Judith L. Lichtman is an American attorney specializing in women's rights and an advocate for human and civil rights. Lichtman currently serves as the senior advisor of the National Partnership for Women & Families. She is largely credited with the passage of the Family and Medical Leave Act of 1993.


Judith Lichtman graduated from the University of Wisconsin Law School in 1965[1] as one of two women in a class of 150.[2]

Lichtman began her legal career as a civil rights attorney working on school desegregation in the southern United States for the federal Department of Health, Education and Welfare.[3][4] In 1968, she joined the faculty at Jackson State College, a historically black college in Mississippi. She later returned to the District of Columbia to work at the Urban Coalition on school desegregation. For two years, Lichtman worked at the U.S. Commission on Civil Rights, conducting hearings in the South on the treatment of black students and black teachers after desegregation.
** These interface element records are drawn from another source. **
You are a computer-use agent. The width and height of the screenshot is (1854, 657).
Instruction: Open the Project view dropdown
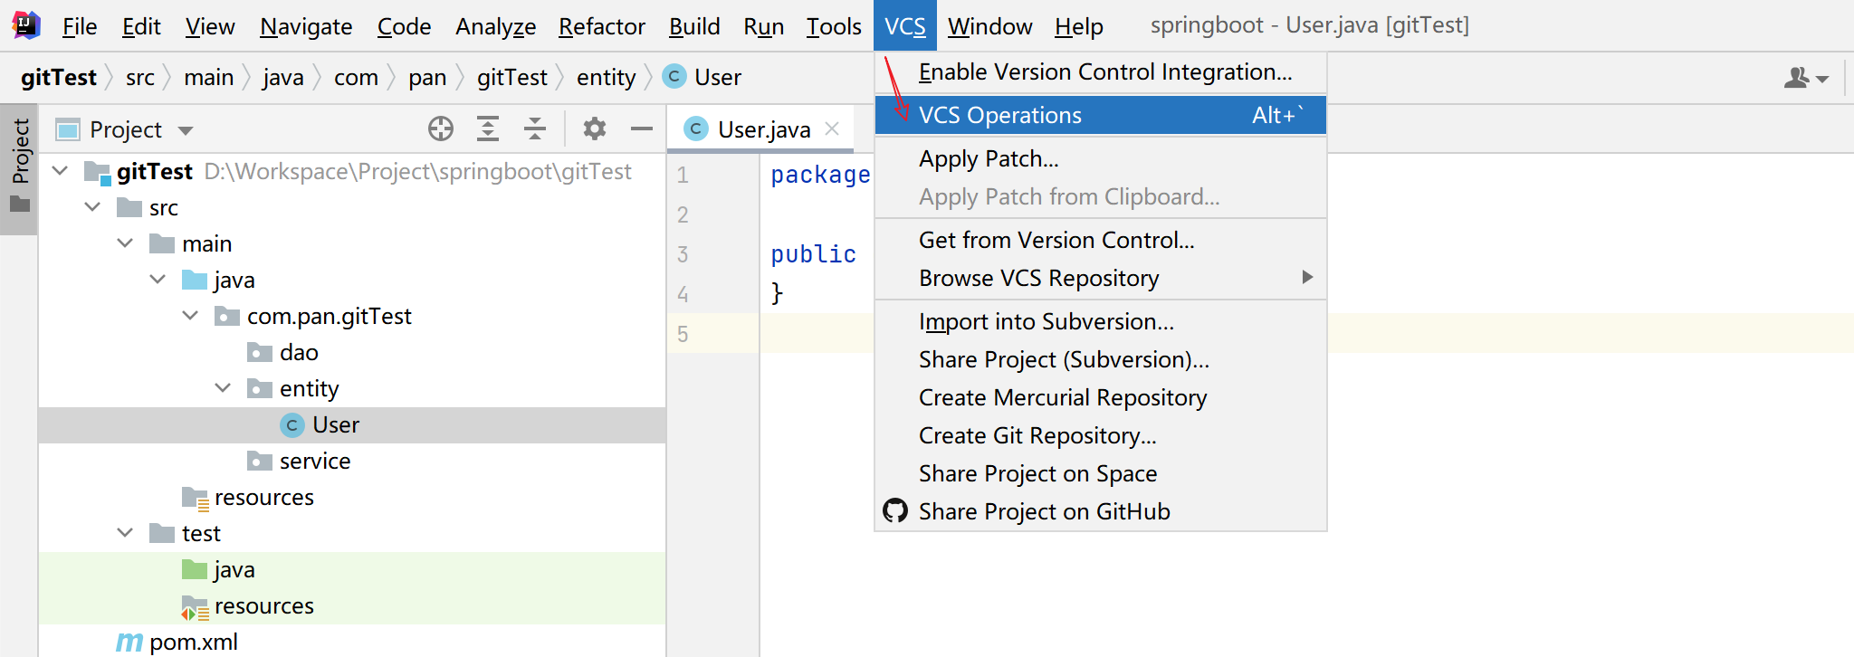tap(186, 130)
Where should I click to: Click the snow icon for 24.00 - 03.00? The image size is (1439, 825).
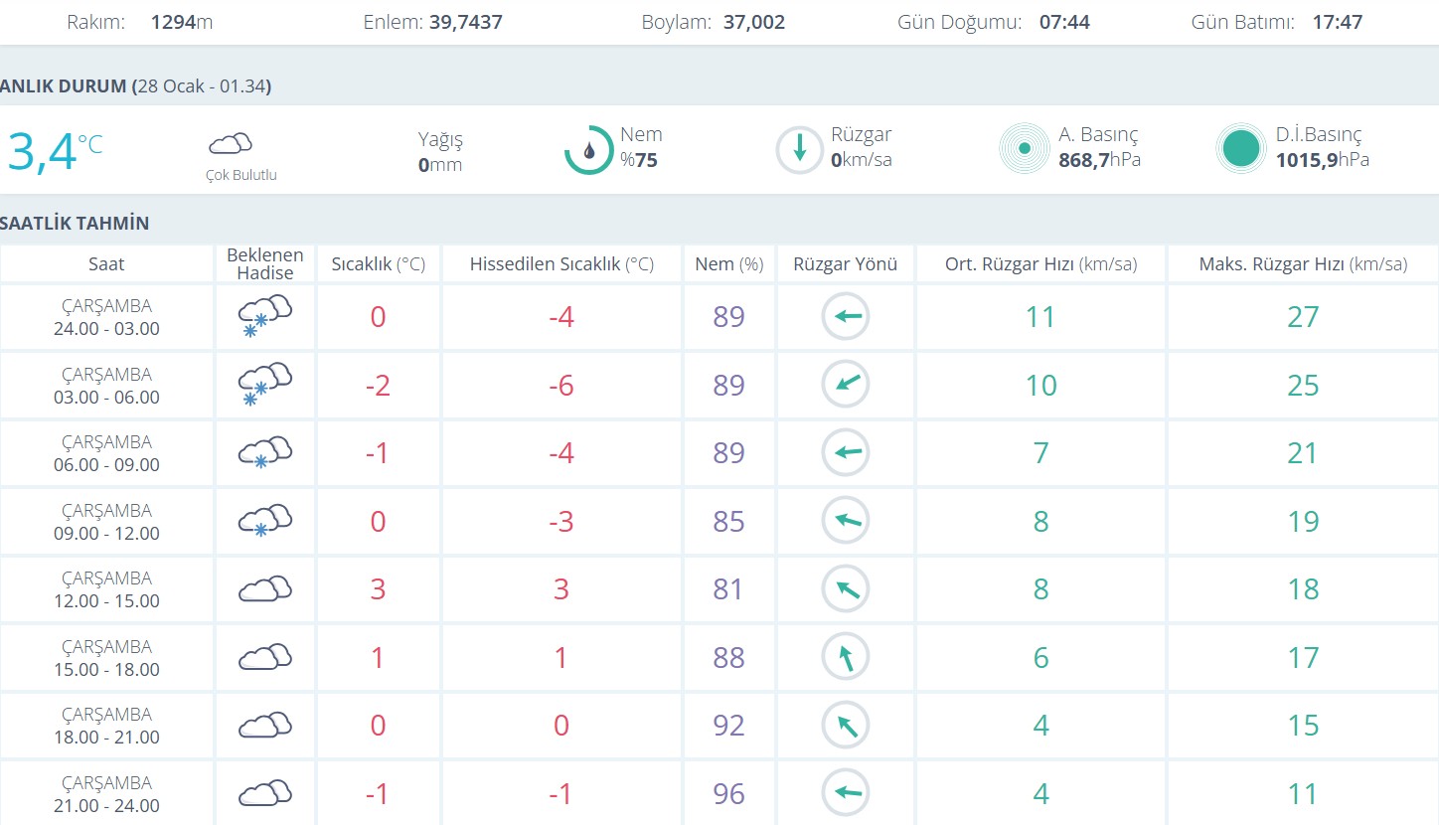(x=264, y=317)
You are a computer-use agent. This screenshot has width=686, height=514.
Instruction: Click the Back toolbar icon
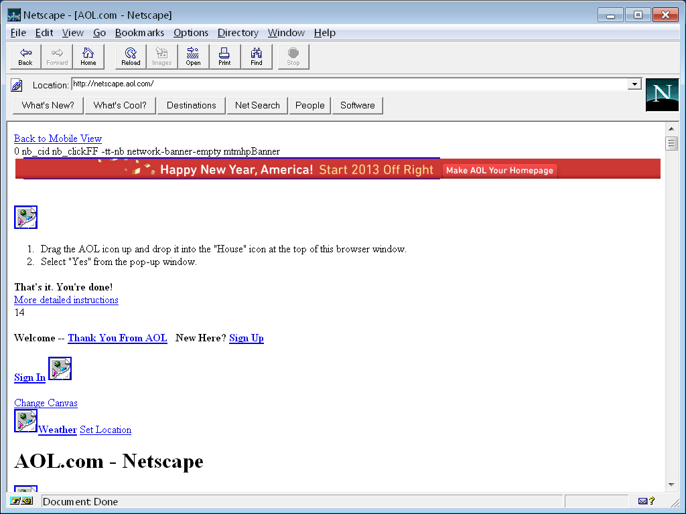(25, 56)
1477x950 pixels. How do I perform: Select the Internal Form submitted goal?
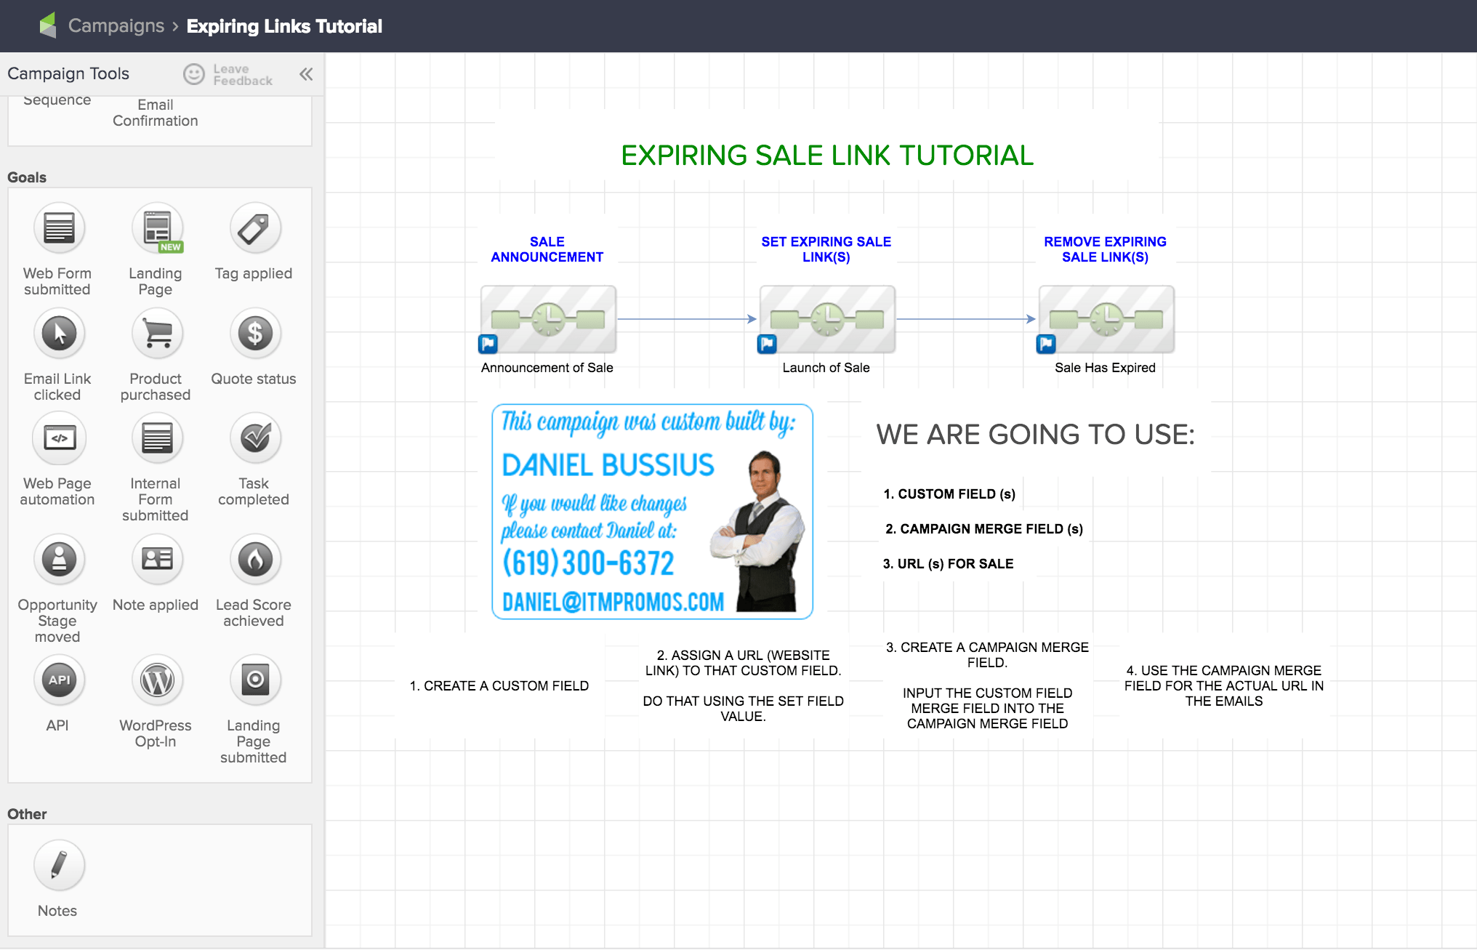click(x=156, y=438)
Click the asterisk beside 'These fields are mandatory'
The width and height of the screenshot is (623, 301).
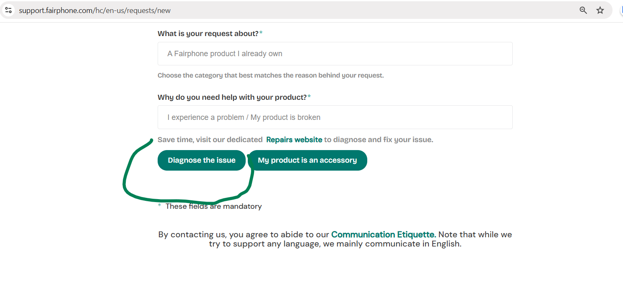point(159,205)
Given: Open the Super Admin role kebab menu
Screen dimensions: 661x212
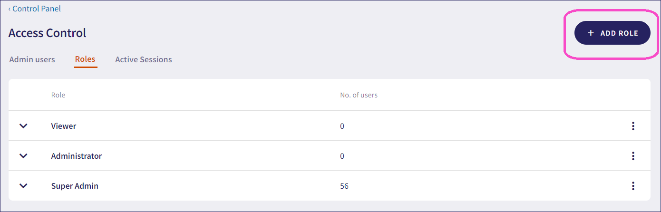Looking at the screenshot, I should (633, 186).
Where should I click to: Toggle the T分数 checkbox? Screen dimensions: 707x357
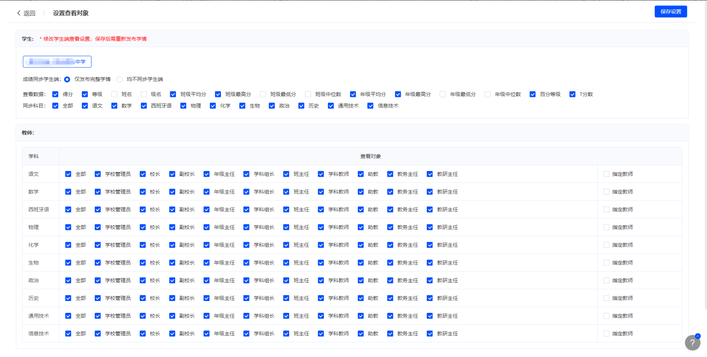[573, 94]
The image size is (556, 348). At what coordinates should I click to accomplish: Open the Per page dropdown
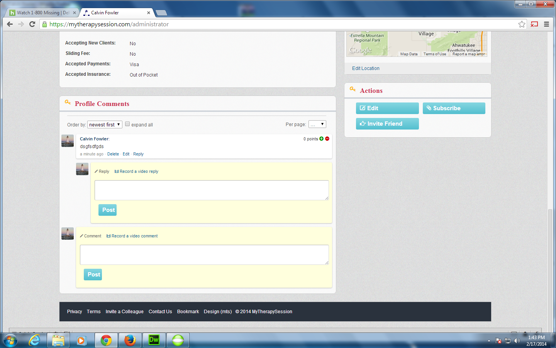[x=317, y=124]
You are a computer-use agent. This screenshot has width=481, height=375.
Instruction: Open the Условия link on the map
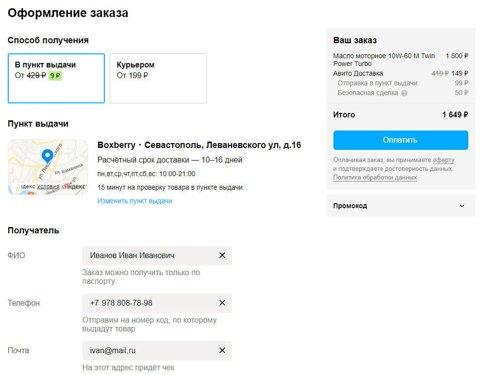(x=48, y=186)
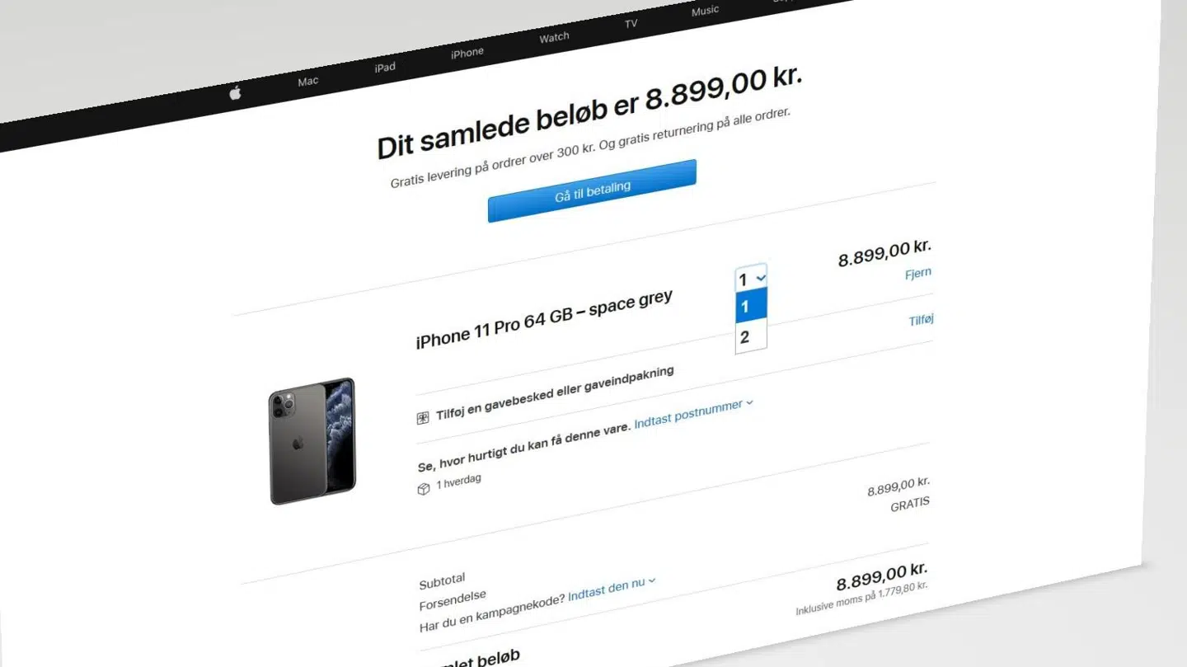The height and width of the screenshot is (667, 1187).
Task: Click the gift box icon
Action: click(423, 418)
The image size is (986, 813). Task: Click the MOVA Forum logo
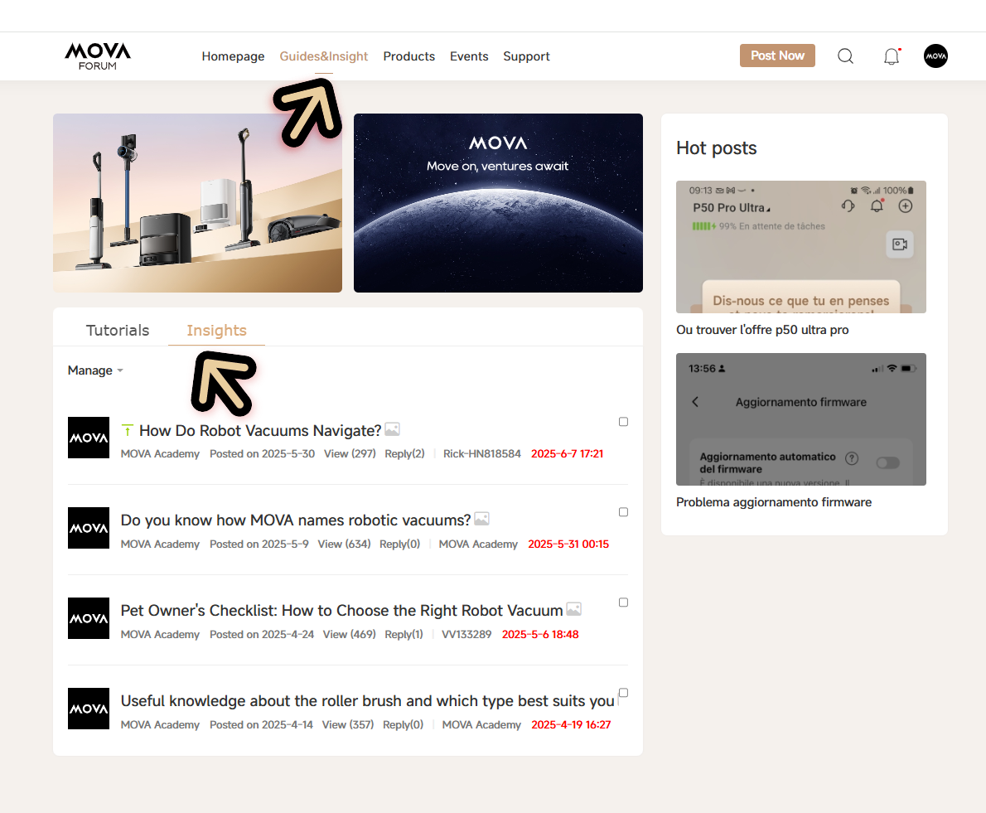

Lichtman also worked with the commission to investigate low-income women's issues and the link between race and gender. In 1972, Lichtman left the commission to work on George McGovern's presidential campaign.[4] Lichtman later served as a legal advisor to the Commonwealth of Puerto Rico.[1]

In 1974, Lichtman began work with the Women's Legal Defense Fund (WLDF), now known as the National Partnership for Women & Families, as the executive director and first paid staff person.[1] Lichtman served as president of the National Partnership from 1988[5] to 2004. She has since served as the organization's senior advisor[1] and also serves on its board.[6]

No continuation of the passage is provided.